Marivaux, L’Ile des esclaves, scène 9.

 

 

L'Ile des esclaves, scène 9.

L'Ile des esclaves, scène 9. (format pdf)


 

IPHICRATE : Va, tu n'es qu'un ingrat au lieu de me secourir ici, de partager mon affliction, de montrer à tes camarades l'exemple d'un attachement qui les eût touchés, qui les eût engagés peut-être à renoncer à leur coutume ou à m'en affranchir, et qui m'eût pénétré moi-même de la plus vive reconnaissance !

ARLEQUIN : Tu as raison, mon ami ; tu me remontres bien mon devoir ici pour toi ; mais tu n'as jamais su le tien pour moi, quand nous étions dans Athènes. Tu veux que je partage ton affliction, et jamais tu n'as partagé la mienne. Eh bien ! va, je dois avoir le cœur meilleur que toi ; car il y a plus longtemps que je souffre, et que je sais ce que c'est que de la peine. Tu m'as battu par amitié : puisque tu le dis, je te le pardonne; je t'ai raillé par bonne humeur, prends-le en bonne part, et fais-en ton profit. Je parlerai en ta faveur à mes camarades, je les prierai de te renvoyer, et, s'ils ne veulent pas, je te garderai comme mon ami ; car je ne te ressemble pas, moi ; je n'aurai point le courage d'être heureux à tes dépens.

IPHICRATE, s'approchant d'Arlequin : Mon cher Arlequin, fasse le ciel, après ce que je viens d'entendre, que j'aie la joie de te montrer un jour les sentiments que tu me donnes pour toi ! Va, mon cher enfant, oublie que tu fus mon esclave, et je me ressouviendrai toujours que je ne méritais pas d'être ton maître.

ARLEQUIN : Ne dites donc point comme cela, mon cher patron : si j'avais été votre pareil, je n'aurais peut-être pas mieux valu que vous.

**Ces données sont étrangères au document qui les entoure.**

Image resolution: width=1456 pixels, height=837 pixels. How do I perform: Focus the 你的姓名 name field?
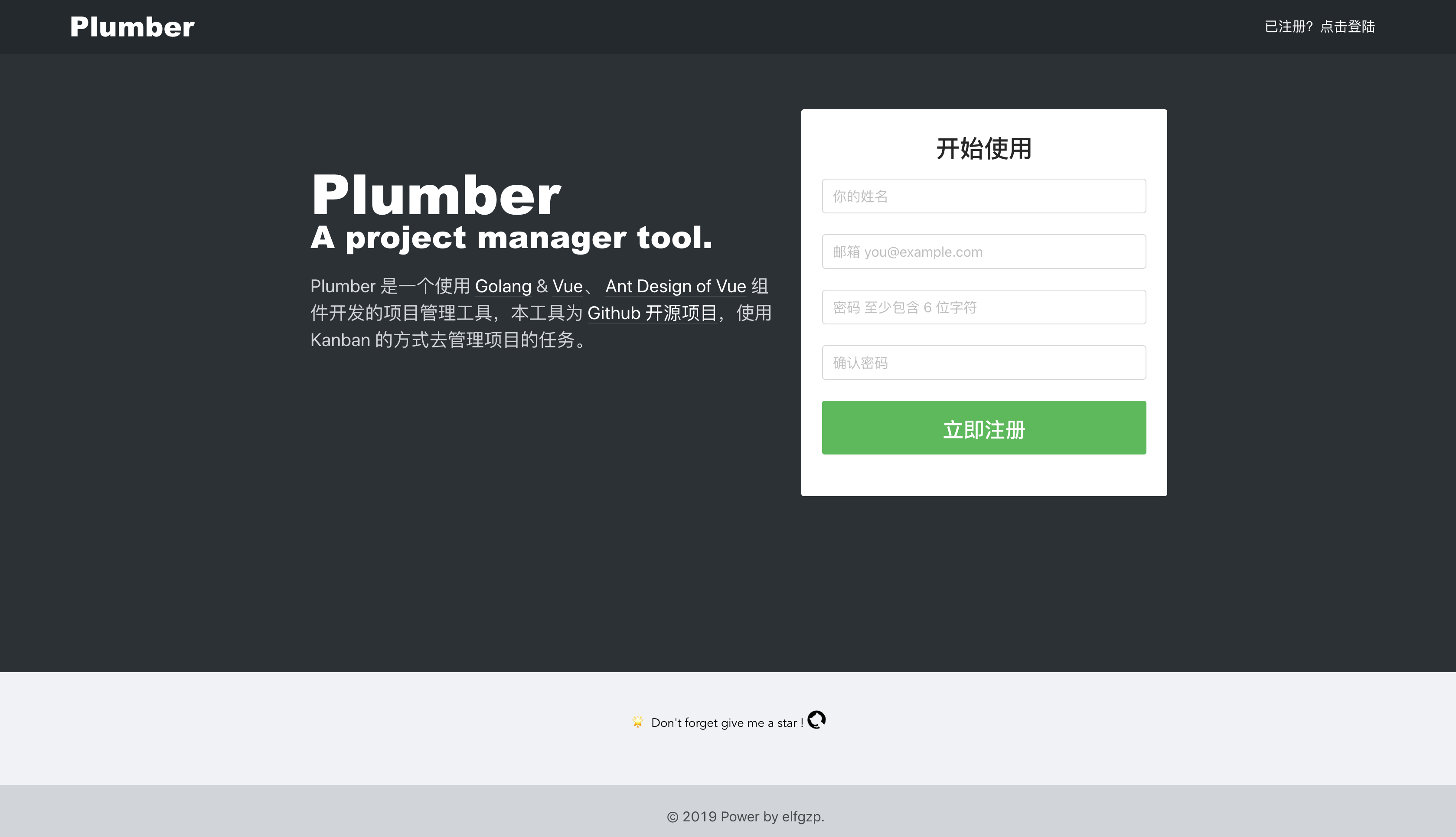coord(984,196)
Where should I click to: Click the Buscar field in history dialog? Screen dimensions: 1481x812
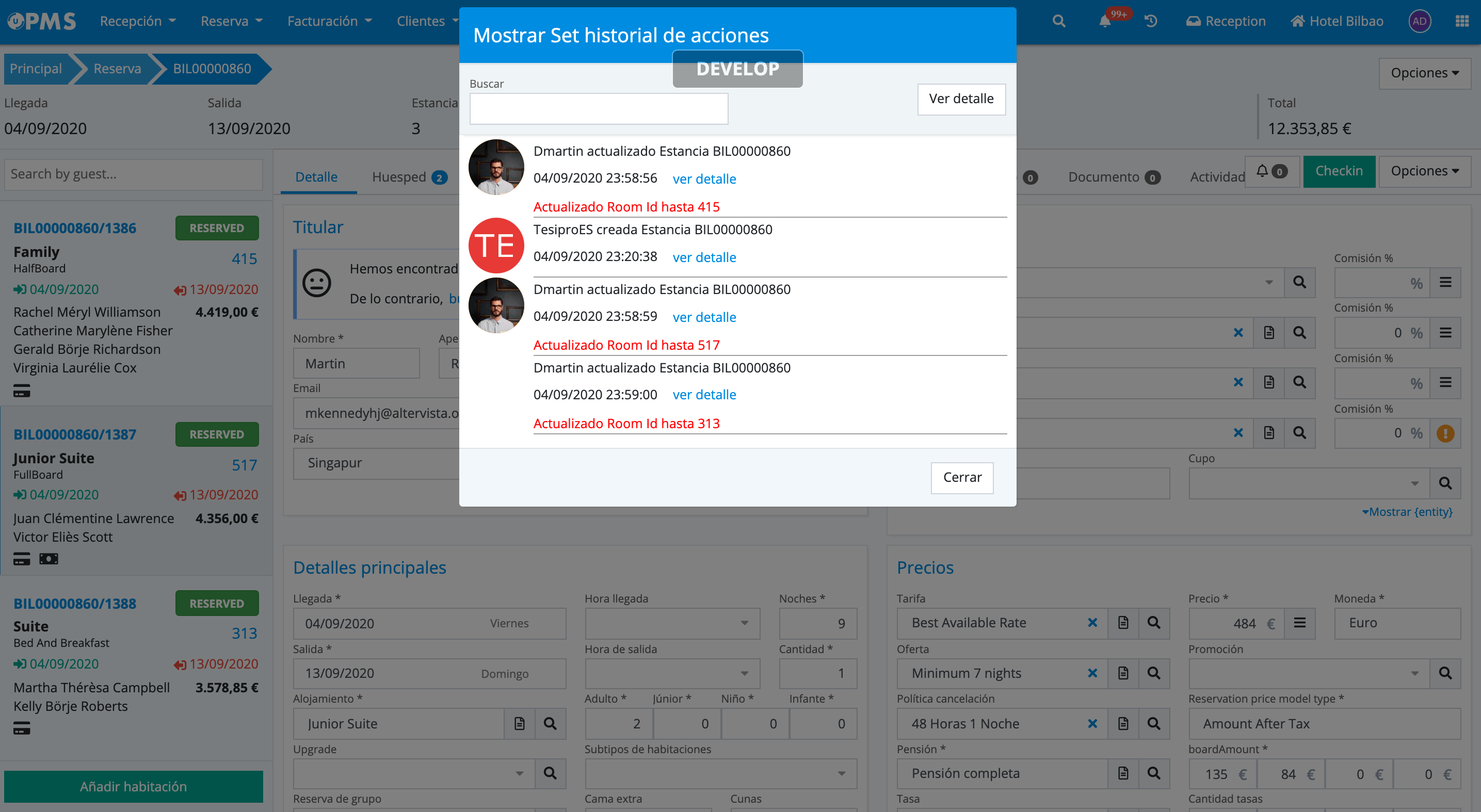click(599, 109)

C'est à moi à vous demander pardon du mauvais service que je vous ai toujours rendu. Quand vous n'étiez pas raisonnable, c'était ma faute.

IPHICRATE, l'embrassant : Ta générosité me couvre de confusion.

ARLEQUIN : Mon pauvre patron, qu'il y a de plaisir à bien faire ! Après quoi il déshabille son maître.

IPHICRATE : Que fais-tu, mon cher ami ?

ARLEQUIN : Rendez-moi mon habit, et reprenez le vôtre ; je ne suis pas digne de le porter.

IPHICRATE : Je ne saurais retenir mes larmes. Fais ce que tu voudras.